■ TASK STATEMENT:
Output only the stretch of the listing that starts at the line containing "You are a GUI" and ends at the line containing "Task: Click the Insights title heading", reproduced exactly with both ends.

■ SUPPLIED MATERIAL:
============================================================

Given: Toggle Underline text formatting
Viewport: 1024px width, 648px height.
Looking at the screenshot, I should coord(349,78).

============================================================

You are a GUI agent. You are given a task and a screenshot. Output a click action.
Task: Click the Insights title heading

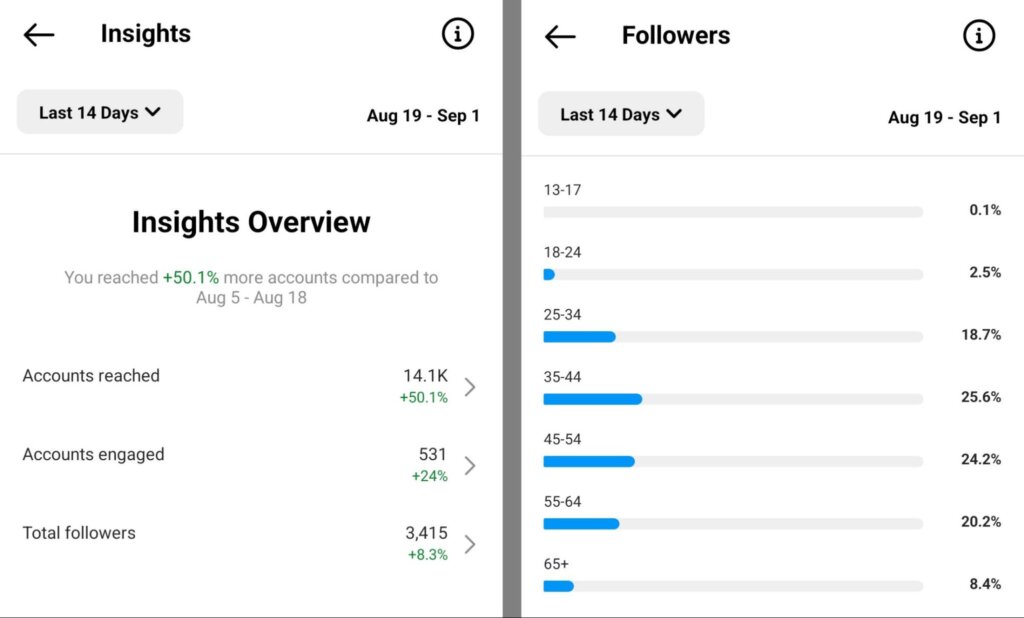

============================================================

■ ANSWER FOR THE TASK:
You are a GUI agent. You are given a task and a screenshot. Output a click action.
Task: Click the Insights title heading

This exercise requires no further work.